Your task -
Where the line containing "Image resolution: width=585" appears below, begin there and reproduce each line exactly through the last one, omitting pictures.
===== Material for the task =====
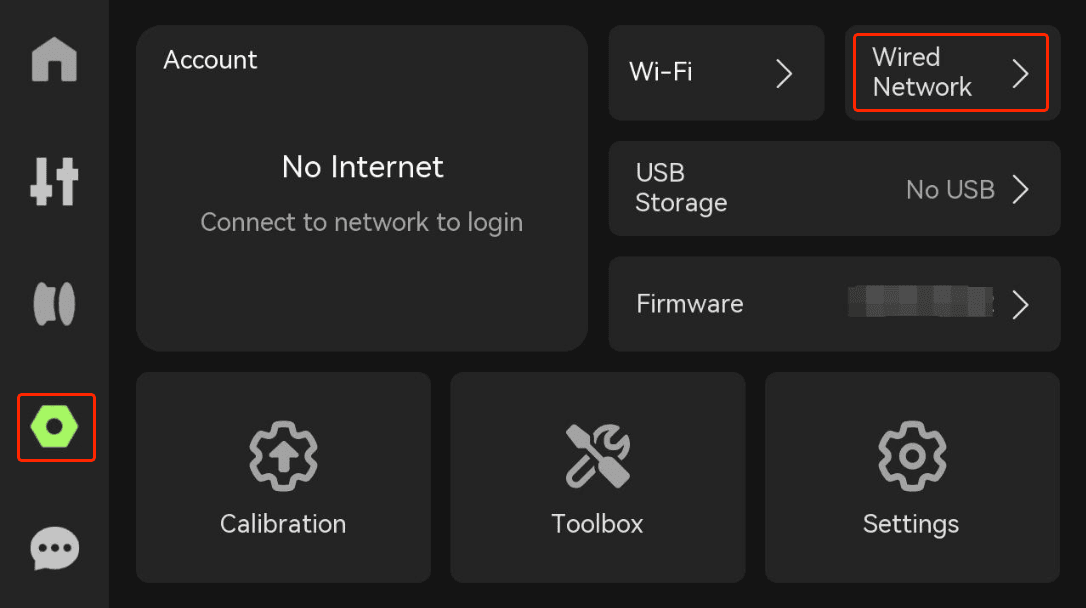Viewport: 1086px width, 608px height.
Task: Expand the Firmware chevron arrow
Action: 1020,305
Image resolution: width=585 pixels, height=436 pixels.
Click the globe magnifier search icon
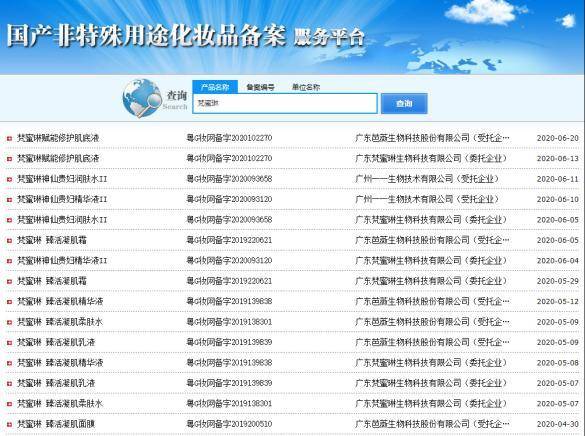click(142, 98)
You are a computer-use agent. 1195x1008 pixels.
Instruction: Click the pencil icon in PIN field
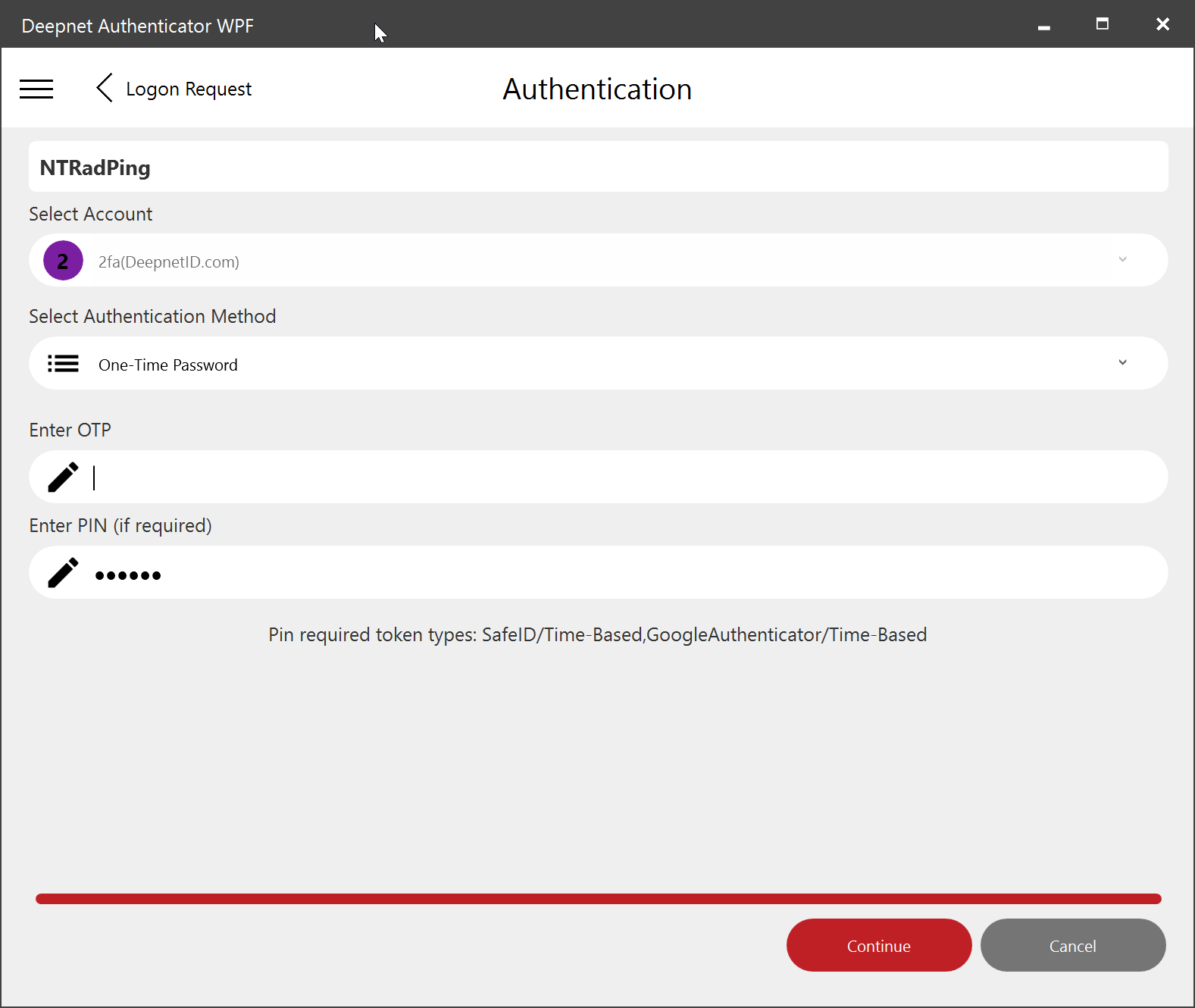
=====
Answer to the problem -
Image resolution: width=585 pixels, height=436 pixels.
Click the globe magnifier search icon
click(142, 98)
You are a computer-use agent. 1195x1008 pixels.
Instruction: Click the pencil icon in PIN field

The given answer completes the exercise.